As Graham correctly observes, Congress has not adequately performed its constitutionally mandated tasks. It writes statutes that are too vague to enable ready interpretation, and its members spend too much time virtue-signaling to pay proper attention to their agency oversight role. Thus, Graham believes that the president will retain his regulatory preeminence for the foreseeable future.
He acknowledges, though, that two recent court decisions may point the way to a restitution of the proper role of Congress and the courts. In Chevron U.S.A., Inc. v. Natural Resources Defense Council, Inc. (1984), the Supreme Court gave excessive deference to agencies in determining the meaning of a statute. The agencies had only to show that their interpretation of ambiguous statutory language was “reasonable.”

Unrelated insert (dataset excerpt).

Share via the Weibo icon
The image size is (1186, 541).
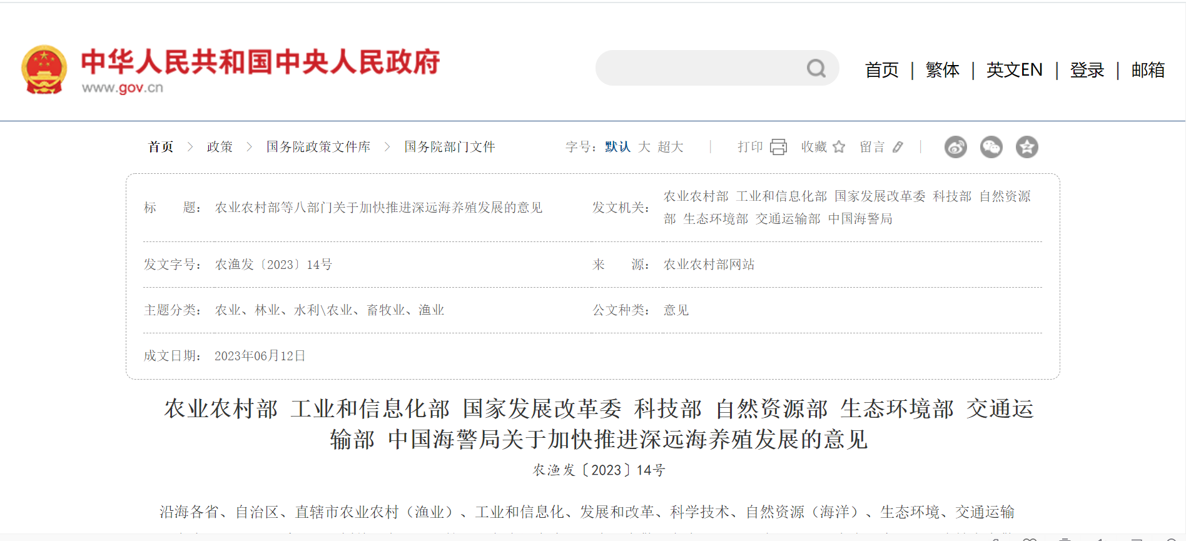pyautogui.click(x=955, y=147)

In Loper-Bright Enterprises v. Raimondo (2024), the Court overturned this interpretation. It ruled that courts must instead exercise their own independent judgment in determining whether an agency rule comports with the statute it proposes to implement. After all, statutory interpretation is what judges are trained to do, and their independence from the executive branch facilitates their ability to do so impartially. If the courts reject “creative” agency interpretations, Congress will be forced to clarify its statutory intent.

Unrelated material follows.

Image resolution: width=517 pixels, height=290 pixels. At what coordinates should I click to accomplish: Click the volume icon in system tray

In West Virginia v. EPA (2022), the Supreme Court ruled against the EPA’s Clean Power Plan, finding that it lacked clear congressional authorization to implement a “generation-shifting” approach to energy production. The majority cited the major questions doctrine, which holds that Congress must “speak clearly if it wishes to assign to an agency decisions of vast economic and political significance.” Ironically, critics of Trump’s deregulatory agenda are now invoking this doctrine. For example, major-questions claims are appearing in suits that challenge the authority of executive agencies to freeze funding for childhood vaccinations and to end birthright citizenship.
Besides enjoying the president’s backing, executive agencies hold two key advantages over Congress: they can credibly claim greater expertise, and in many cases, they actually have it. Obviously, some overlap occurs between the two, but they are not synonymous.
For example, the CDC advocated school closings, widespread masking, banning live religious services, and shuttering businesses on the basis of its supposed expertise in public health. As it happens, these decisions were based not on science but on the public-health profession’s commitment to minimizing risk. The problem here is that choosing an acceptable level of risk and its associated burdens is a political, not a scientific, decision. Only representatives accountable to the people should weigh the risks of infectious disease spread against the costs of closing down schools, businesses, and churches.
Graham makes many sensible proposals for improving the regulatory process. From a separation-of-powers perspective, his most important is to call for the creation of a Congressional Office of Regulatory Analysis (CORA), the legislative equivalent of the executive branch office he once ran. When Congress decided it was ill-equipped to participate in the budgetary process, it created its own expert agency to rival OMB—the Congressional Budget Office. The CBO has improved Congress’s capacity to scrutinize the president’s budget. If adequately funded and staffed, CORA could similarly enhance Congress’s ability to settle major regulatory questions.
“War is too important to be left to the generals,” Georges Clemenceau said. Likewise, major regulations are too important to be left to the president and his agency subordinates.